Extracted material:
>>>

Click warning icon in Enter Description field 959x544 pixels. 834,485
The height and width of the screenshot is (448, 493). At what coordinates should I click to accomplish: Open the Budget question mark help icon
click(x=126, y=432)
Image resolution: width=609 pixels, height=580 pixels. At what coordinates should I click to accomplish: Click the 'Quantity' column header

<<<
>>>

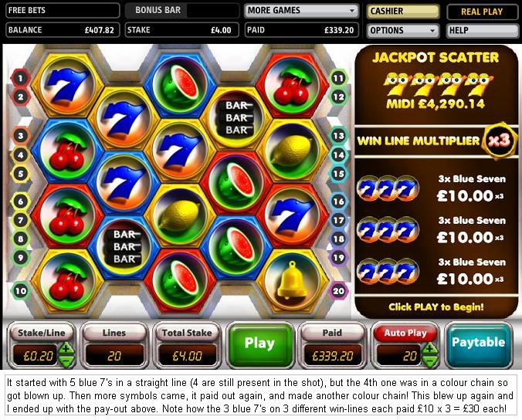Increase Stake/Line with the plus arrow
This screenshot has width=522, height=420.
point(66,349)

<<<
>>>

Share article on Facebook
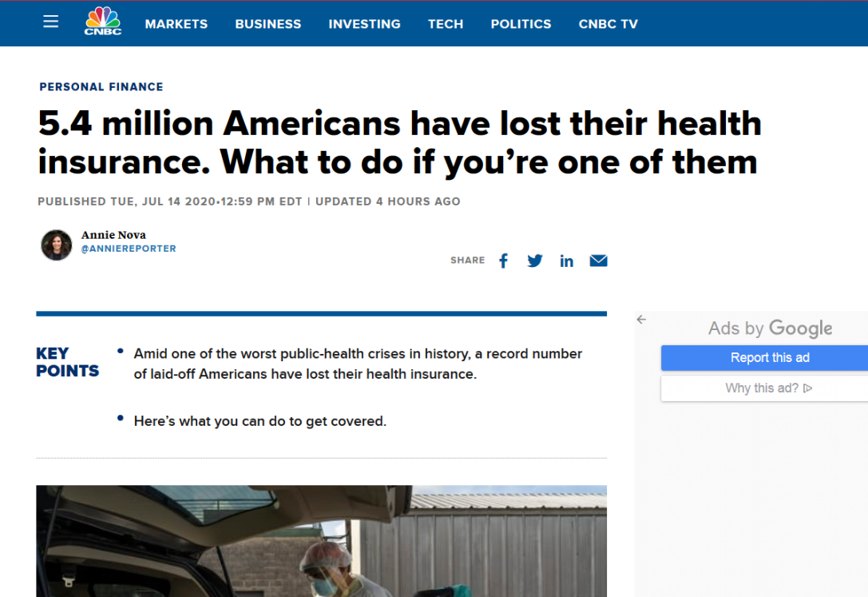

<<<

What the task asks: Word for word, restate the lines of the listing above starting at the line with "Click warning icon" and ending at the line with "Image resolution: width=609", and nothing outside them.

Output for this exercise:
Click warning icon in Enter Description field 959x544 pixels. 834,485
The height and width of the screenshot is (448, 493). At what coordinates should I click to accomplish: Open the Budget question mark help icon
click(x=126, y=432)
Image resolution: width=609 pixels, height=580 pixels. At what coordinates should I click to accomplish: Click the 'Quantity' column header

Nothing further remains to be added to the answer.